◆ **RECORDED INFORMATION**:
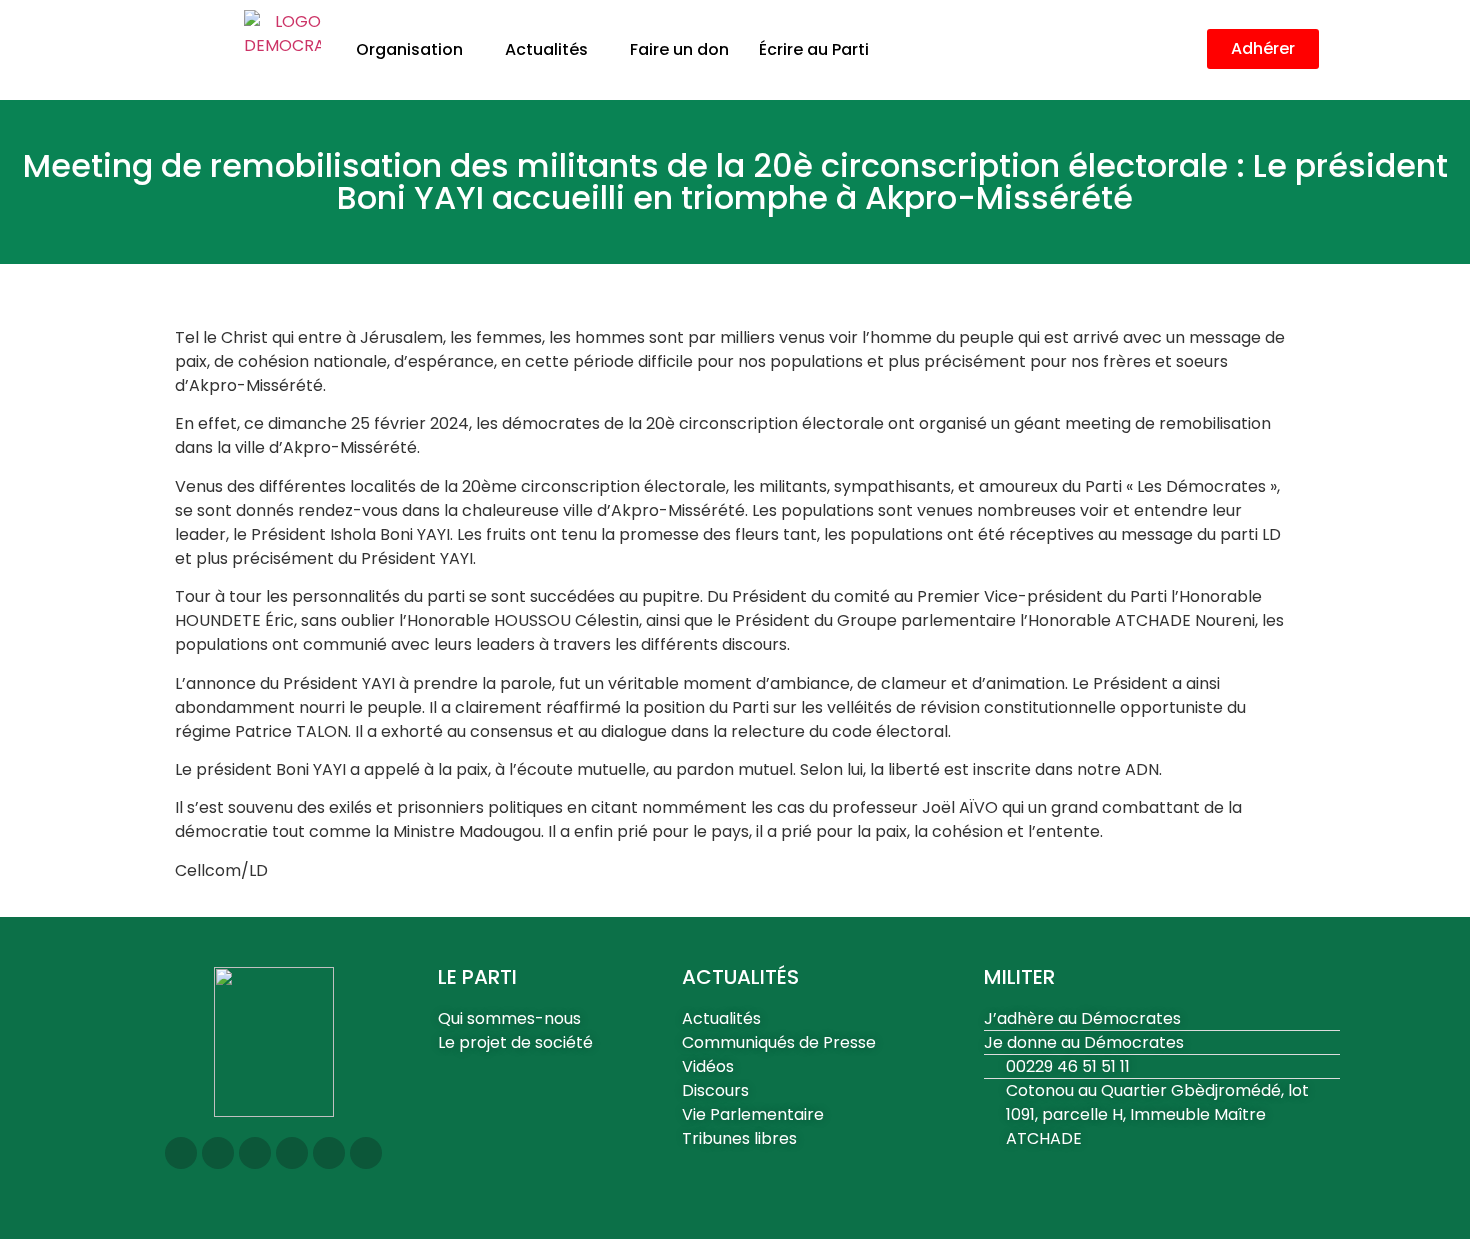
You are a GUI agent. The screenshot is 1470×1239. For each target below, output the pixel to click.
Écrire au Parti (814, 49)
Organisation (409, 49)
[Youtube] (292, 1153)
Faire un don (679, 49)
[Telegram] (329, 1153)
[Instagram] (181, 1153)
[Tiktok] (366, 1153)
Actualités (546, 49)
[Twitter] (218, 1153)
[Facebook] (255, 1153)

◆ **DIRECTIONS**: The response should restate the material above word for word and contain no pictures.

◆ **WRITTEN ANSWER**:
You are a GUI agent. The screenshot is 1470×1239. For each target below, output the pixel to click.
Écrire au Parti (814, 49)
Organisation (409, 49)
[Youtube] (292, 1153)
Faire un don (679, 49)
[Telegram] (329, 1153)
[Instagram] (181, 1153)
[Tiktok] (366, 1153)
Actualités (546, 49)
[Twitter] (218, 1153)
[Facebook] (255, 1153)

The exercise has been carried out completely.